I wrote a matrix computation C++ library 20 years ago and I’m willing to boost its performance using intel MKL library. For complex value vector/matrix, my library uses two split arrays: one for the real part and one for imaginary part.
Here are the timing results:
- N=65536, fftw time = 0.005(s), fftpack time = 0.001(s)
- N=100000, fftw time = 0.005(s), fftpack time = 0.003(s)
- N=131072, fftw time = 0.006(s), fftpack time = 0.004(s)
- N=250000, fftw time = 0.013(s), fftpack time = 0.007(s)
- N=262144, fftw time = 0.012(s), fftpack time = 0.008(s)
- N=524288, fftw time = 0.022(s), fftpack time = 0.018(s)

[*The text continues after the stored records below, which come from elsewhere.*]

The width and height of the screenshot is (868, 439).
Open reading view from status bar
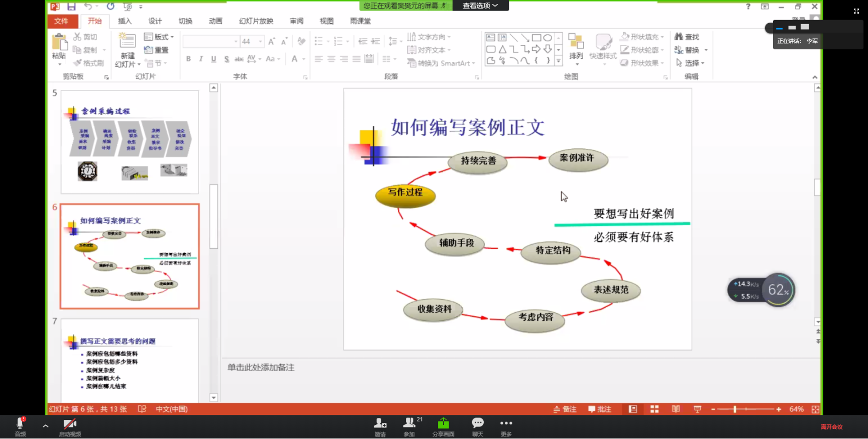pyautogui.click(x=676, y=409)
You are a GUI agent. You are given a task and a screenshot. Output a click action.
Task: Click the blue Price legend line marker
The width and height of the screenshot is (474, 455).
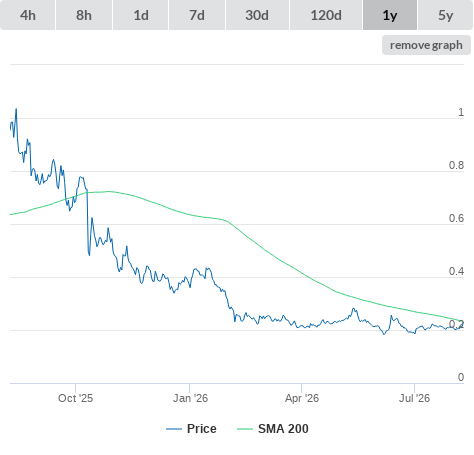[174, 429]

- N=750000, fftw time = 0.037(s), fftpack time = 0.025(s)
- N=1048576, fftw time = 0.063(s), fftpack time = 0.059(s)
- N=1500000, fftw time = 0.114(s), fftpack time = 0.079(s)
- N=2097152, fftw time = 0.126(s), fftpack time = 0.146(s)
- N=4194304, fftw time = 0.241(s), fftpack time = 0.35(s)
- N=8388608, fftw time = 0.433(s), fftpack time = 0.788(s)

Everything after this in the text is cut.